Records from a data collection
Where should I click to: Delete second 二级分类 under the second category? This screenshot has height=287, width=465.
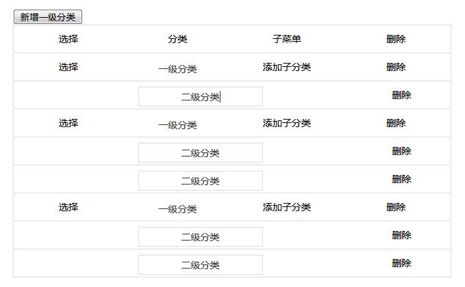[x=401, y=179]
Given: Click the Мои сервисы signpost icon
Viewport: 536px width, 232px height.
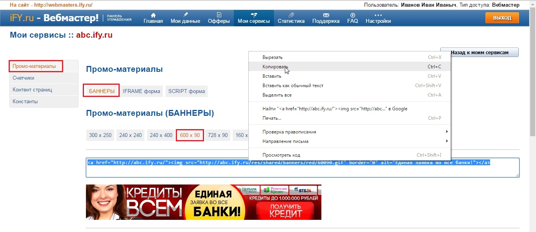Looking at the screenshot, I should pos(253,15).
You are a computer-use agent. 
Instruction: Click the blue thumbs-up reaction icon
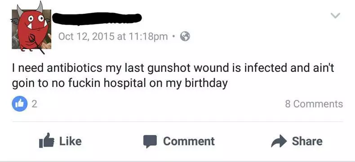[20, 104]
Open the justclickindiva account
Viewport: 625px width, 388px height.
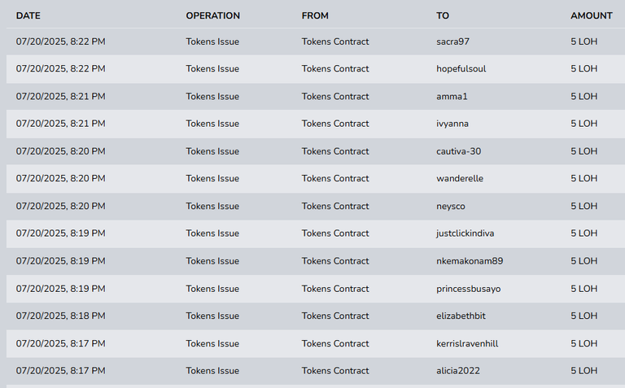pyautogui.click(x=465, y=233)
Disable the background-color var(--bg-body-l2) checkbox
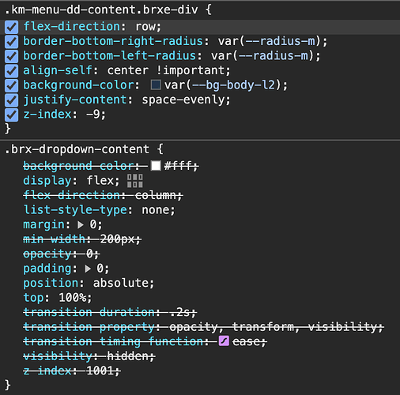 (11, 85)
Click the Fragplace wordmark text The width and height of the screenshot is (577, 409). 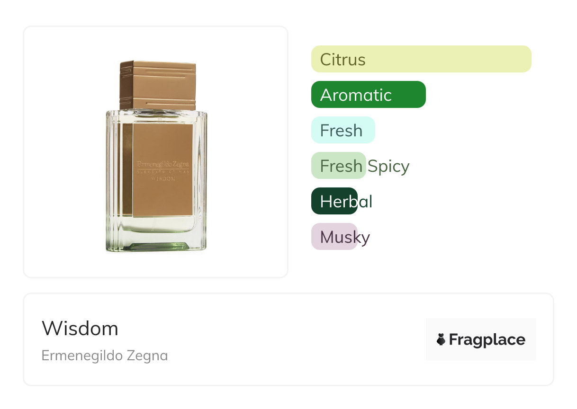[487, 340]
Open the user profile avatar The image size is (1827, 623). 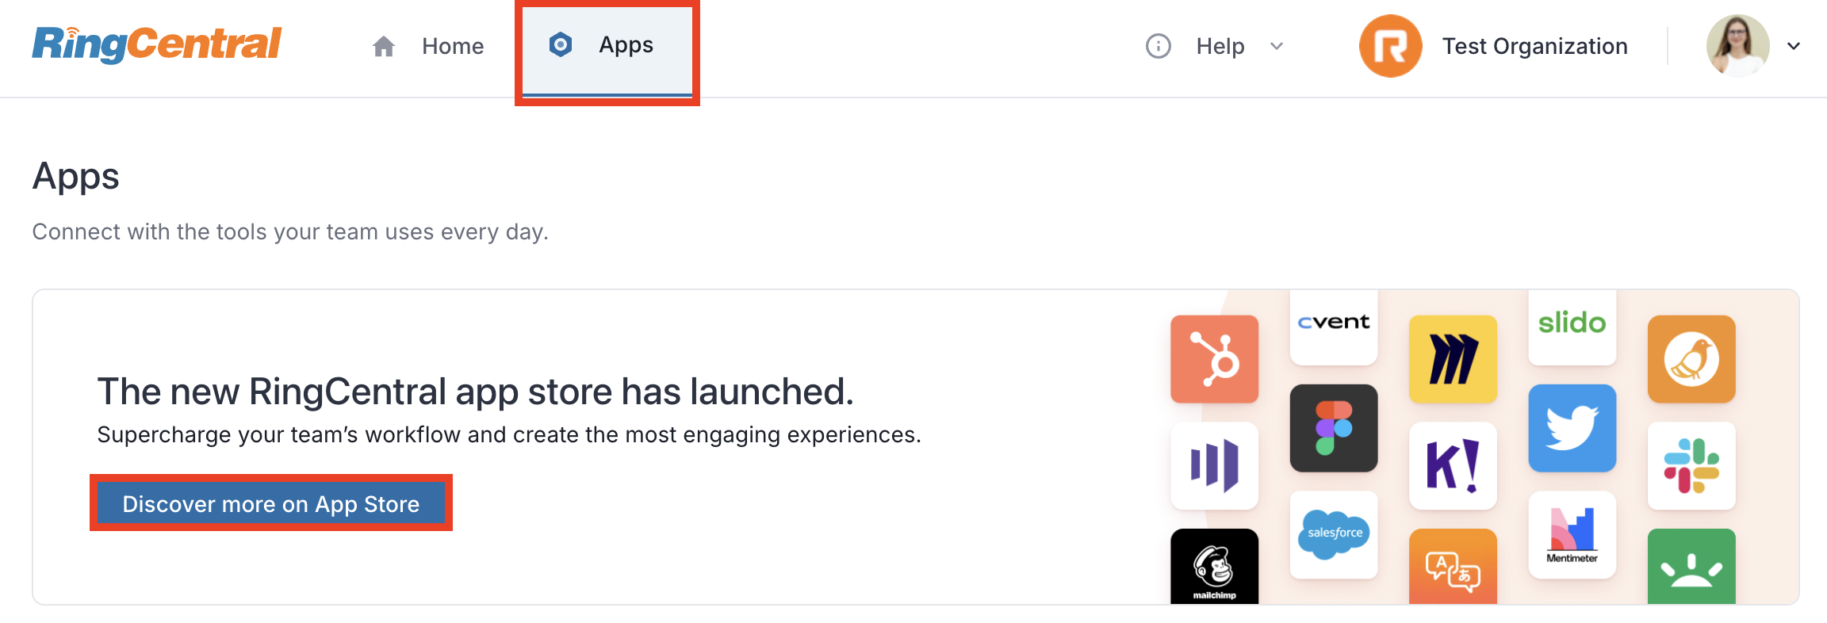[x=1737, y=46]
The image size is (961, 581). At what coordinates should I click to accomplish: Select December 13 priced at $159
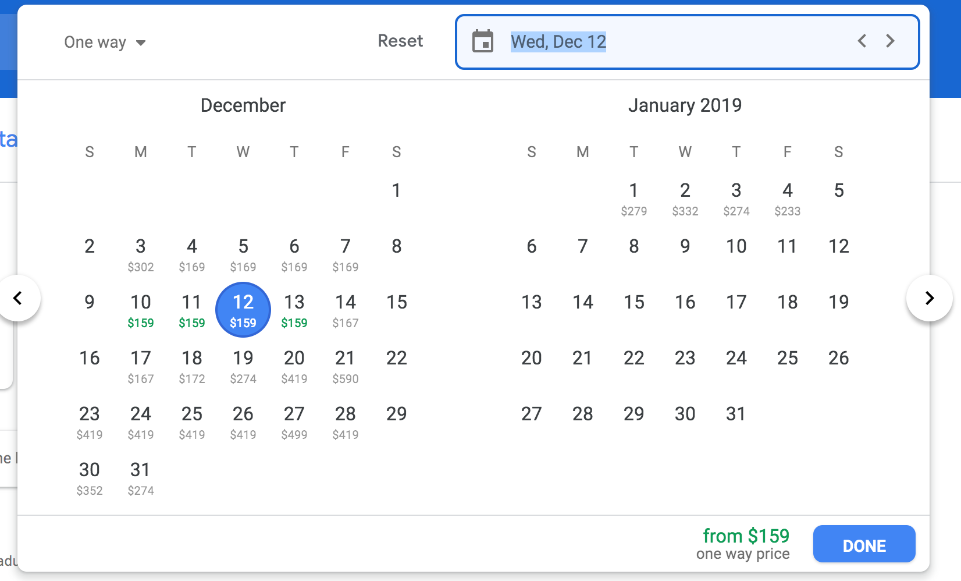tap(294, 310)
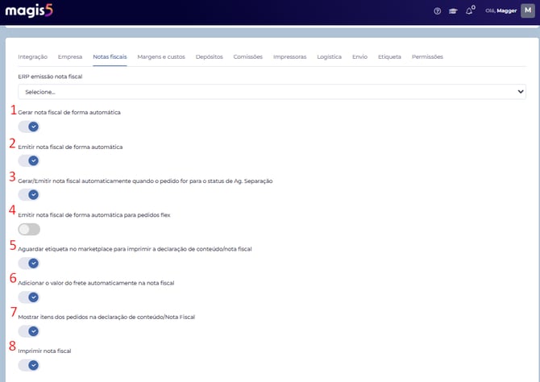540x382 pixels.
Task: Enable automatic invoice emission for flex orders
Action: point(29,230)

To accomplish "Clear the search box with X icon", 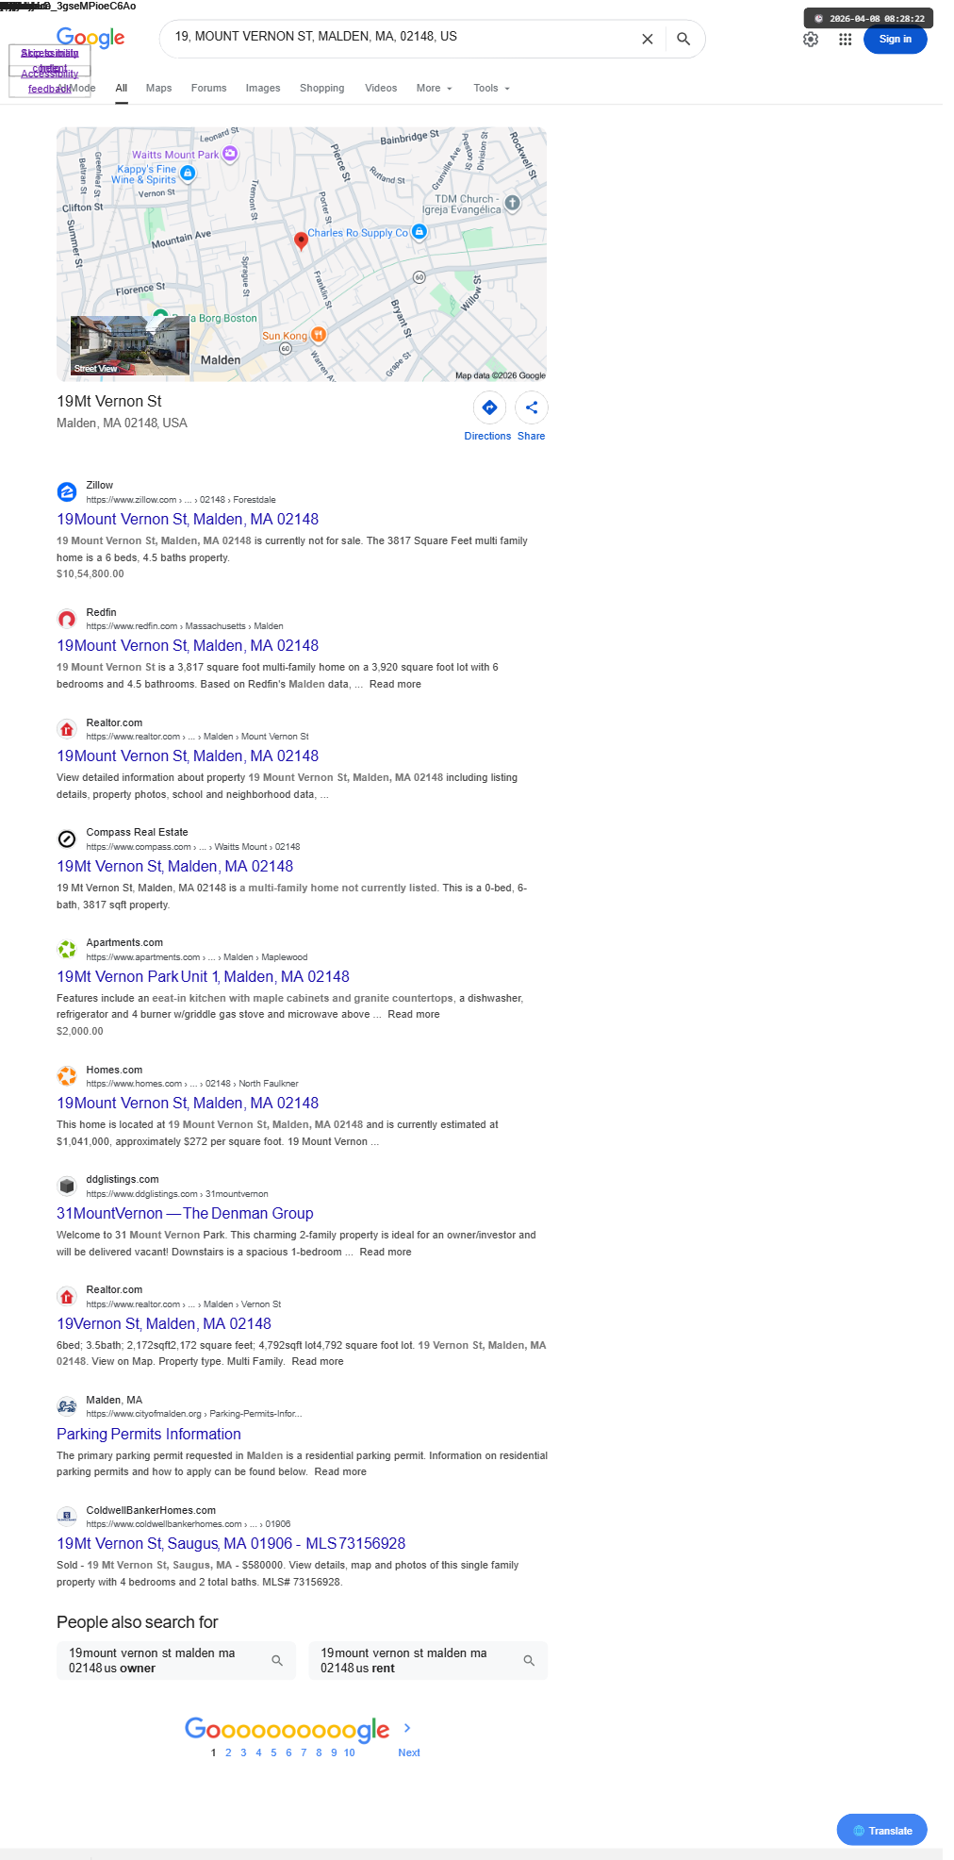I will 647,40.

- **Try it**:
Please repeat exactly the data above from its first line to the line that contains "Open the justclickindiva account", inclusive, and leave every picture out.

- **Response**:
Where should I click to: Delete second 二级分类 under the second category? This screenshot has height=287, width=465.
[x=401, y=179]
Given: Click the Мои сервисы signpost icon
Viewport: 536px width, 232px height.
Looking at the screenshot, I should pos(253,15).
You are a computer-use agent. 
Instruction: Click the blue thumbs-up reaction icon
[20, 104]
Open the justclickindiva account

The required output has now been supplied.